Google's Veo-3 fakes surgical videos; 1.78 handling, 1.64 tissue, lowest logic
When I first saw a clip generated by Google’s new AI model, Veo-3, it looked almost like real surgery. The team gave the system dozens of actual operating-room videos, so it could pick up the rhythm of scalpel cuts, the way cameras pan, and that faint cautery glow. After that training, Veo-3 can spin out footage that mimics the texture of organ surfaces and the jitter of laparoscopic tools well enough to trick someone just glancing at it.
But the test wasn’t only about how pretty the frames look. Once the reviewers asked, “does it behave like a real procedure?” the scores dropped fast. In a benchmark on abdominal surgeries, the model was judged on three things: handling of instruments, realism of tissue response, and whether the steps made logical sense.
The numbers suggest the polish you see on the screen doesn’t always line up with genuine surgical flow. It’s a reminder that visual fidelity and procedural accuracy are still separate challenges.
But as soon as medical accuracy was required, its performance dropped. For abdominal procedures, instrument handling earned just 1.78 points, tissue response only 1.64, and surgical logic was lowest at 1.61. The AI could create convincing images, but it couldn't reproduce what actually happens in an operating room.
Brain surgery reveals even bigger gaps The challenge was even greater for brain surgery footage. From the first second, Veo-3 struggled with the fine precision required in neurosurgery. For brain operations, instrument handling dropped to 2.77 points (compared to 3.36 for abdominal) and surgical logic fell as low as 1.13 after eight seconds.
The team also broke down the types of errors. Over 93 percent were related to medical logic: the AI invented tools, imagined impossible tissue responses, or performed actions that made no clinical sense. Only a small fraction of errors (6.2 percent for abdominal and 2.8 percent for brain surgery) were tied to image quality.
Researchers tried giving Veo-3 more context, such as the type of surgery or the exact phase of the procedure. The results showed no meaningful or consistent improvement. According to the team, the real problem isn't the information provided, but the model's inability to process and understand it.
Visual medical understanding is still out of reach The SurgVeo study shows how far current video AI is from real medical understanding.

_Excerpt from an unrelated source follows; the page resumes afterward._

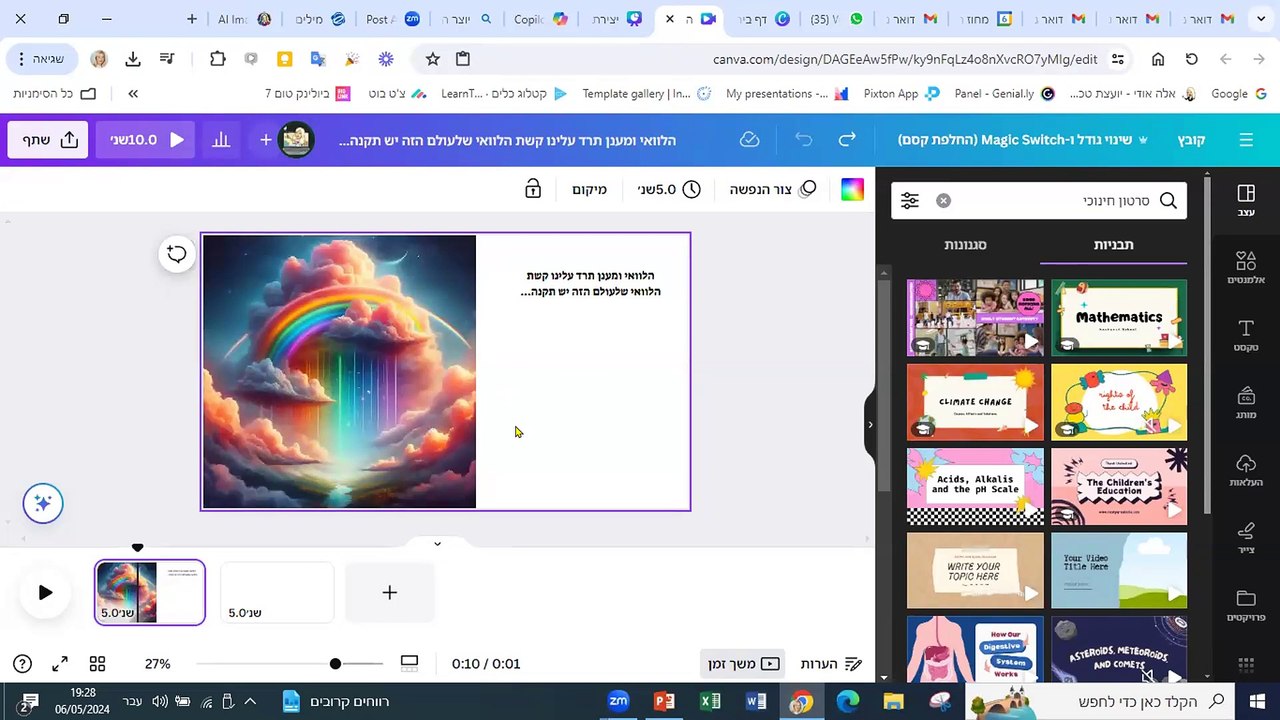Toggle fullscreen presentation mode icon
The width and height of the screenshot is (1280, 720).
(60, 664)
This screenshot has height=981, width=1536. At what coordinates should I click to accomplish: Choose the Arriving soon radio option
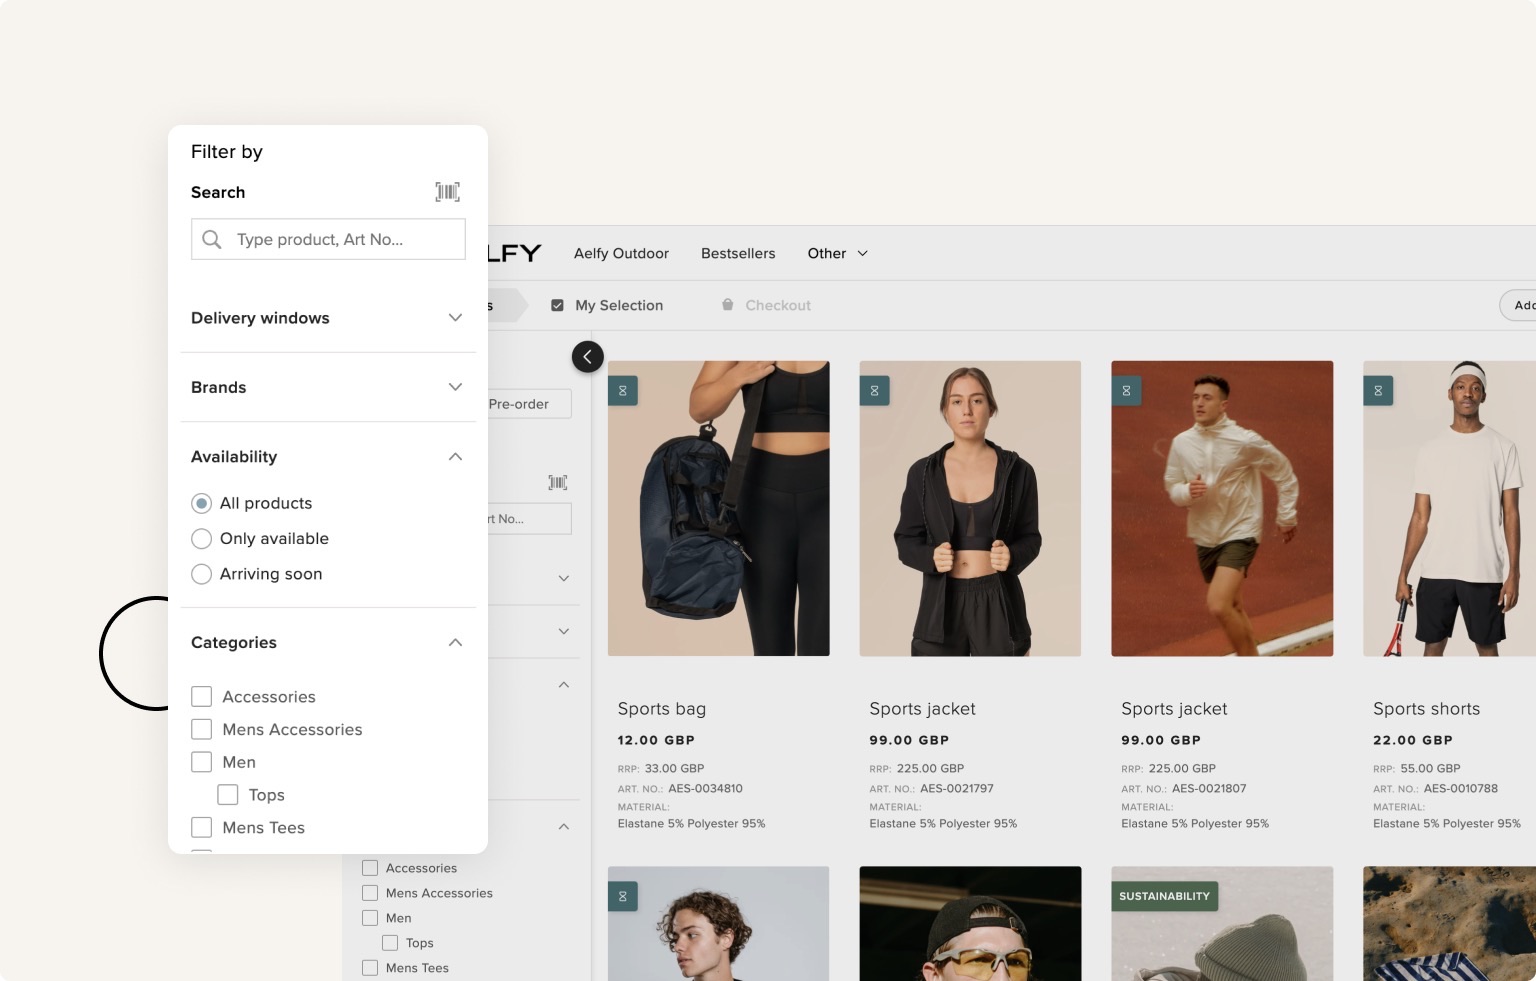click(x=202, y=574)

While future systems could one day help train doctors, assist with surgical planning, or even guide procedures, today's models are nowhere near that level.
Can a model that dazzles visually ever replace a surgeon’s judgment? The data says probably not. Veo-3 can stitch together smooth video, but when you look at the numbers it barely clears the bottom rung - instrument handling 1.78, tissue response 1.64, procedural logic 1.61 on a five-point scale.
The team behind the study assembled the SurgVeo benchmark from fifty real abdominal and brain operations, then handed the clips to four veteran surgeons for scoring. Their reaction was unanimous: the footage looks convincing, yet the medical reasoning is absent. That makes it hard to see any real clinical use right now.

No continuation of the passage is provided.